License: we renamed the LICENSE.GPL-3.0 to LICENSE.

Contribution and Authorship: several students and postdocs have contributed to KrakenUniq sequentially. Once a student or postdoc graduates, they sometimes stop working on the project, and maintenance and improvements have to be picked up by another person. That explains the git history.

Installation: At this time KrakenUniq is available through github and BioConda. We will definitely consider adding a docker image once we have manpower to do it.

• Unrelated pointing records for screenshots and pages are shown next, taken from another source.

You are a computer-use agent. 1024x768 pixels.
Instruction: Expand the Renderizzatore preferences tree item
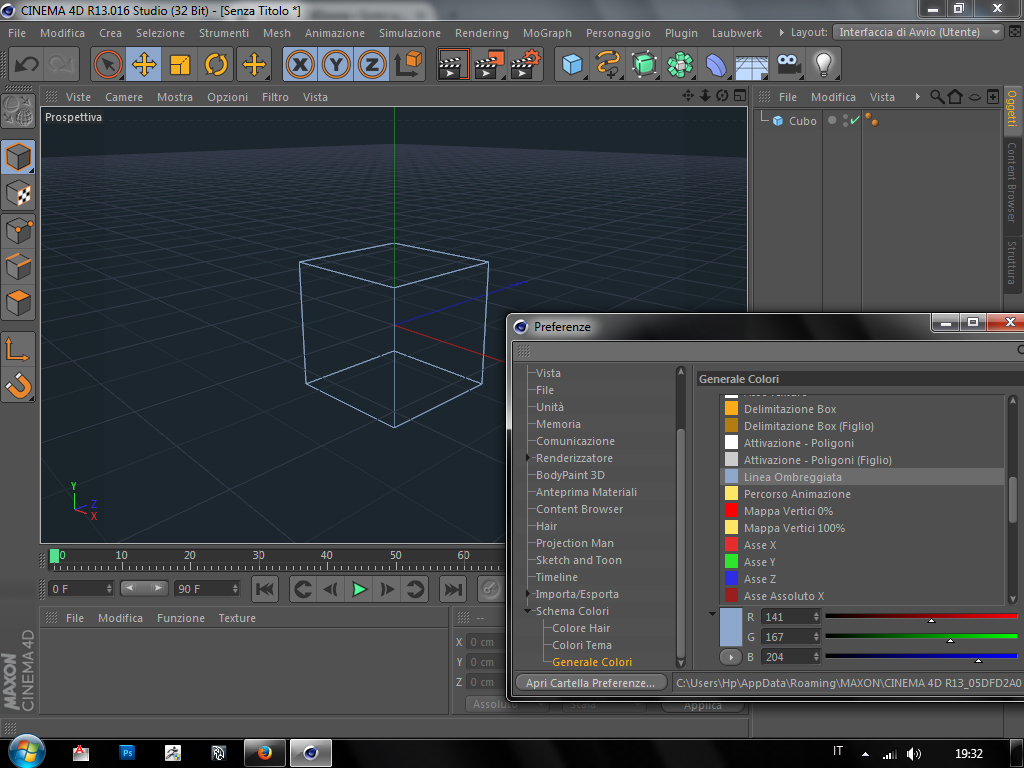[x=528, y=458]
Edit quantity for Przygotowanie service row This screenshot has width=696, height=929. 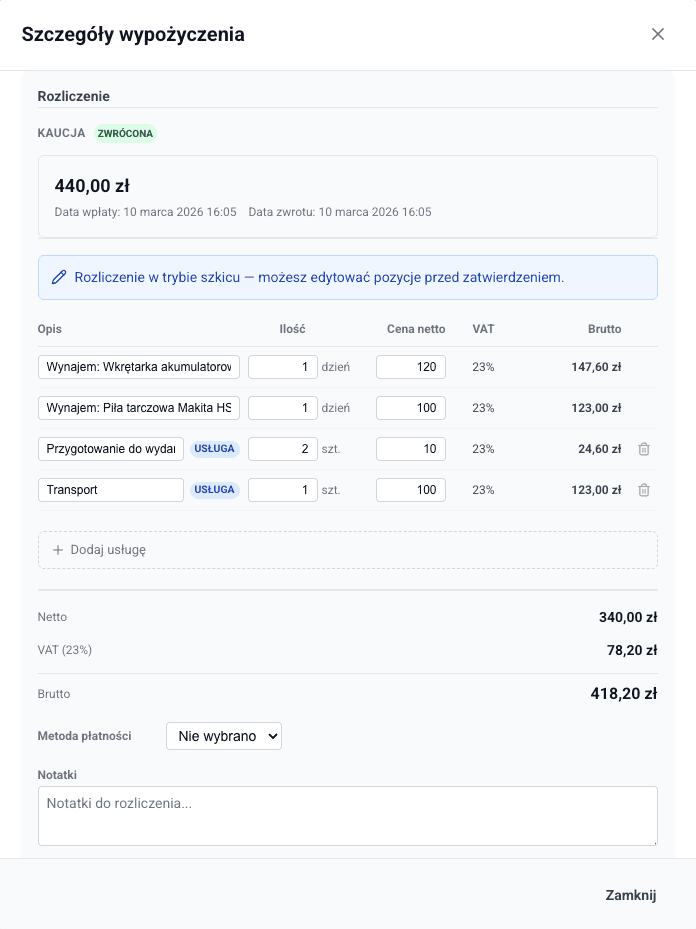coord(283,449)
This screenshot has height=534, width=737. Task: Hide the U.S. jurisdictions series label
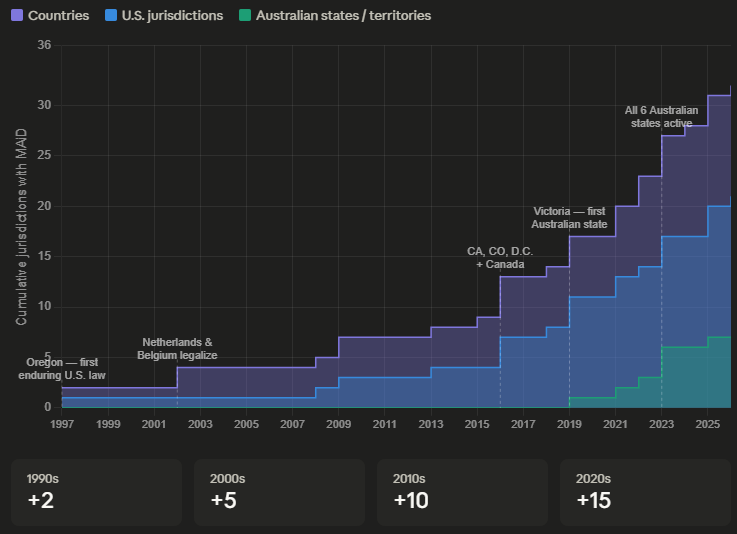pos(171,16)
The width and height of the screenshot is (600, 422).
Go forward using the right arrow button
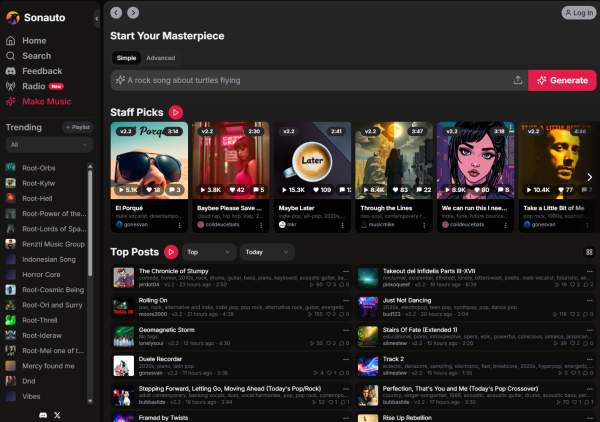(x=133, y=12)
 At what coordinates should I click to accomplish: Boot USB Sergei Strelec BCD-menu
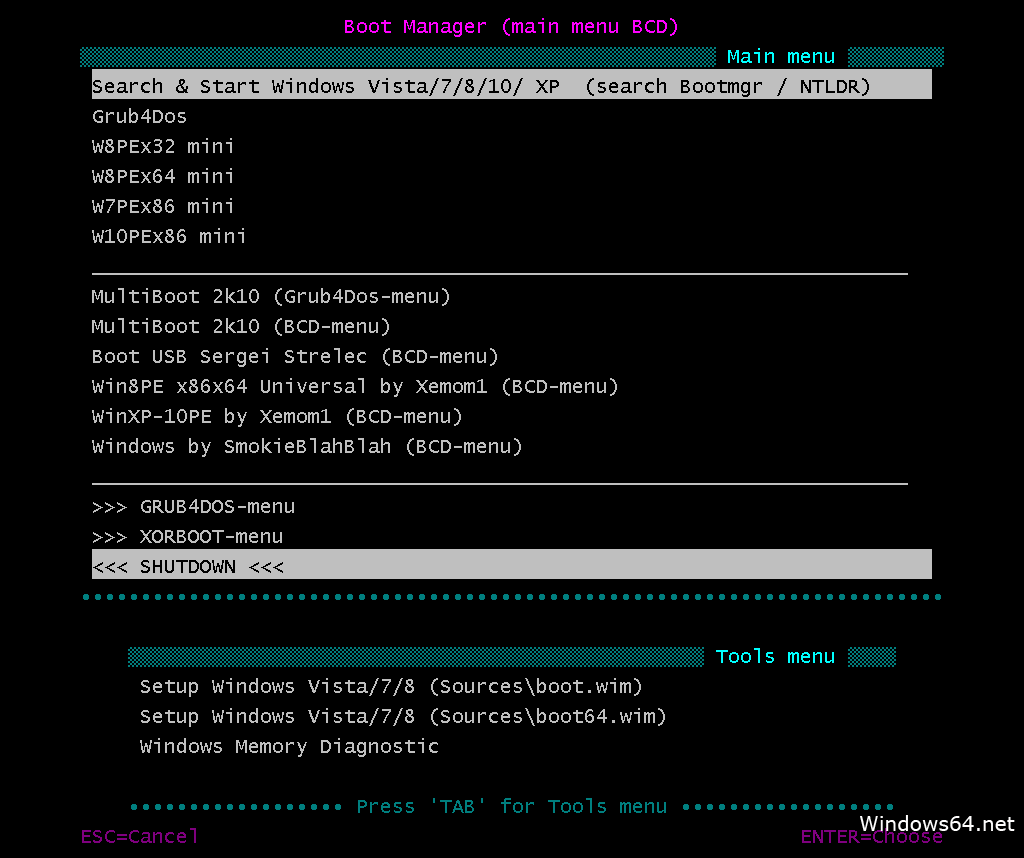point(294,356)
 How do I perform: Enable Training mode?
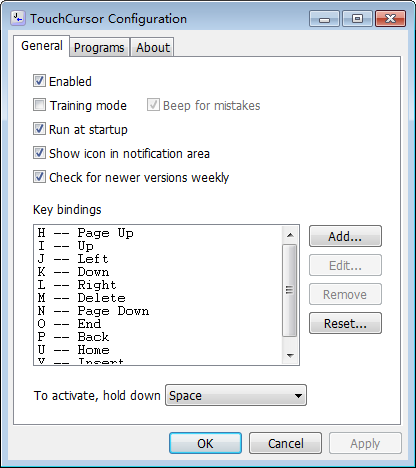pos(39,105)
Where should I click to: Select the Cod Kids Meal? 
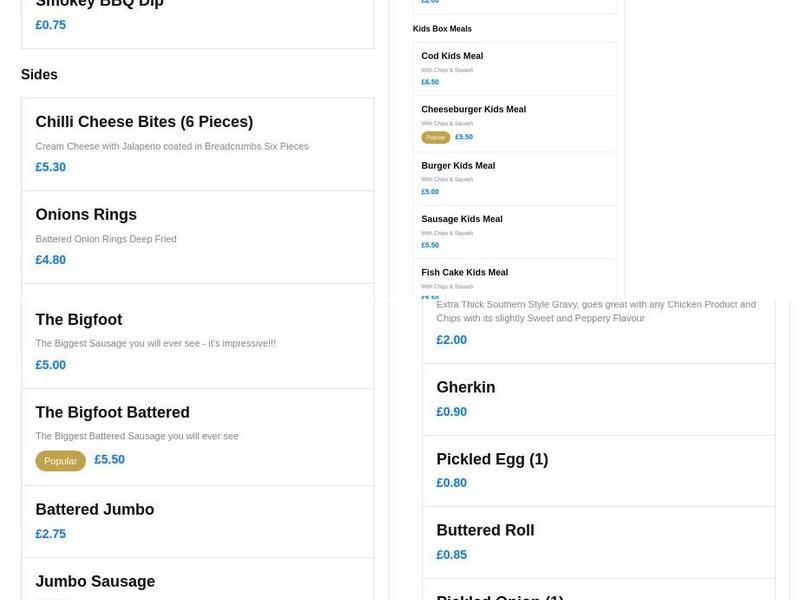[452, 57]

Performance: The default behavior (without any preload) the worst one can do. We modified the paragraph describing the performance as follows: "Running times can vary significantly depending on the type of storage (e.g., databases on network storage can take longer to load) and the size of the read dataset (i.e., classifying a small number of reads does not justify preloading the entire database, especially of fast storage). The speed of loading the database is not impacted by the --preload-size option because the database is still read in a linear way.
Saving intermediate files from the chunks is done in the same way as in the original code.
The only difference is that now classification results from all individual chunks are concatenated into a single file, which is read once all chunks are finished. Table 1 shows that in a typical use case, even when the database does fit in RAM, loading the entire database (--preload option) is far faster than memory mapping (14 minutes versus 48 hours). Loading the database by chunks adds overhead because of the need to iterate over the reads multiple times, but is still comparable to pre-loading the entire database and highly recommended when not enough main memory is available. For example, limiting the database to 8G, which means it can be loaded even on a standard laptop computer, increased the running time only about 3.4-fold, even though the database was broken into 49 chunks. For large read datasets we expect that setting the --preload or --preload-size flag will always be faster than the default behavior of memory mapping. The format of the databases used by the new algorithm has not changed, hence all previously built databases for Kraken and KrakenUniq can be used."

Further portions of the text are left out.